I basically called my mom for help. Except when I say mom, I mean an esthetician.
The blood and guts of beauty are all coming to a head in a Halloween tale of murders and victims. If looks could kill, you’d be convicted of murder to the highest degree of murdery, you gorgeous devil! And nothing says killer looks quite like Halloween-inspired facials.
Here are three gory Halloween facials you can commit in the privacy of your home.
Cold Case #1: The Blood
Crime Scene Victim: Acne. The filthy pimpin’ pimples got death by vitamin C.Weapon of Choice: Blood orange peel.Accomplices: Yogurt and honey.
Here’s How It Happened: Oil and bacteria were trying to get a bit too slick on your mug.

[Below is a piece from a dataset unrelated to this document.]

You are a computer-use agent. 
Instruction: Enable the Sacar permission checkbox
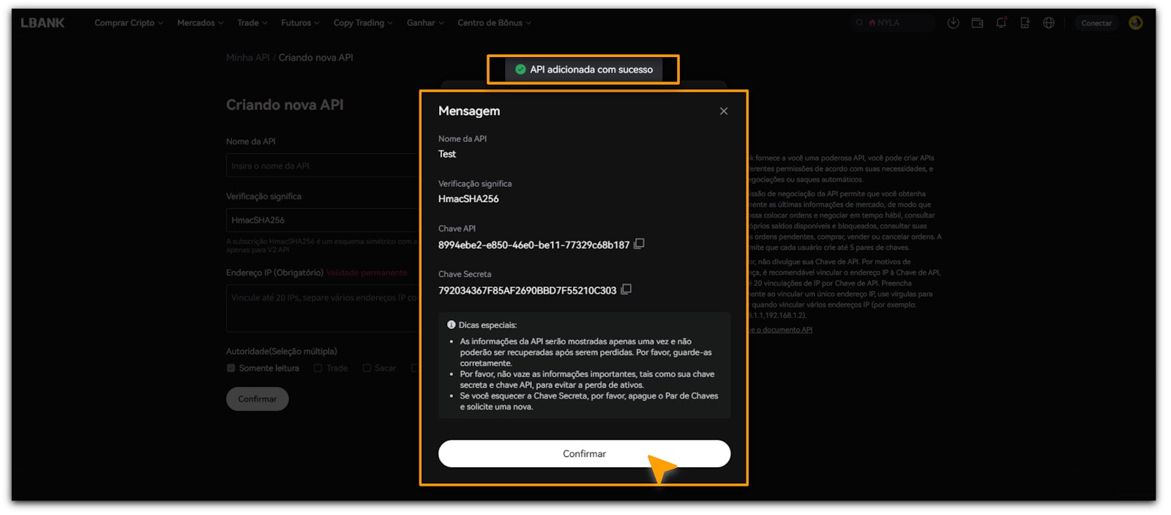pyautogui.click(x=367, y=368)
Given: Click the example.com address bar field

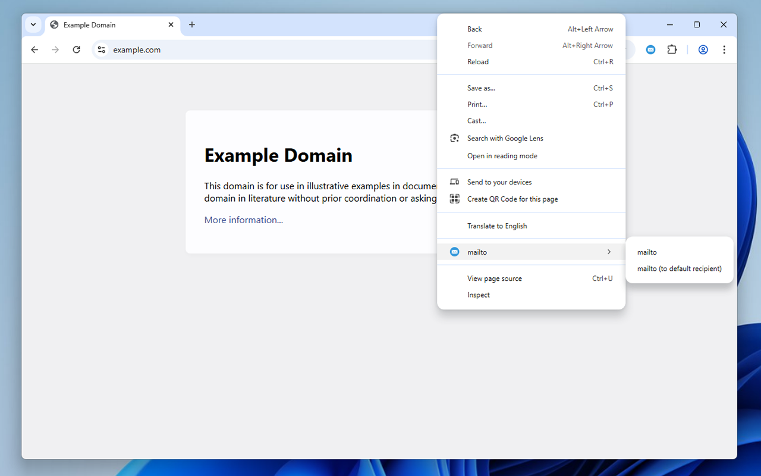Looking at the screenshot, I should [x=268, y=50].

I know how it is. We’ve all been there. Oil and germs canoodling, creating some acne bubbles on your beautiful visage. So, what did you do? You got even. You took 2 teaspoons of orange peel powder, 1 teaspoon of honey, and 1 teaspoon of yogurt and whipped it together and slapped it on your face, like a stone cold killer! The vitamin C protects and nurtures your skin while the yogurt and honey go on a germ- and bacteria-killing spree. You left it on for 15 minutes and then just washed it clean off your face with no signs of remorse--or acne.
Cold Case #2: The Guts
Crime Scene Victim: Free radicals. Looks like they never stood a chance, no matter how hard they fought.Weapon of Choice: Pumpkin guts.Accomplice: Honey.

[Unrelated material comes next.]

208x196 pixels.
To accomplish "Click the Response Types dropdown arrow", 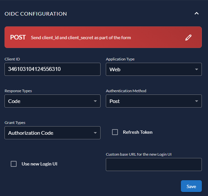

Here’s How It Happened: The free radicals were getting a little bit out of hand, ya see, creating stress and wrinkles in the otherwise smooth and happy order of all things called your skin. So, in a fit of anger and desperation, you sliced and gutted an entire innocent pumpkin, warmed ¼ cup of guts in a boiling pot of water or in the microwave, stirred around the innards until they were merely mash, and added 1 teaspoon of honey. You monster--I love it. Then, you put it on your face and waited 15 minutes for the beta-carotene and vitamin C in the pumpkin to mercilessly desecrate those free radicals. The perfect crime.
Cold Case #3: The Head
Crime Scene Victim: Flakes. The unreliable deadbeat skin just drying up and hanging around in patches finally got it.Weapon of Choice: Cabbage head.Accomplices: Egg white and rice flour.
Here’s How It Happened: The flaky, gross patches of dead skin are just hanging around--not committed to sticking around, but not entirely out of the picture. Infuriating, I know. So, premeditated, you chopped up the cabbage's head into fine, fine bits, and then callously added 1 egg white and 2 tablespoons of rice flour. Then you smeared the whole grisly show on your clean face for 20 minutes! Vitamins A, B, C, and K worked together to revive your skin while the rice flour and egg whites killed off the dry skin and tightened everything up while you just relaxed into your guilty, murdering mind. Well done.
You got the sweet looks of a murder’s face. Happy Halloween!
- What gross rituals do you do in the name of beauty?
Any other beauty uses for all those leftover pumpkins?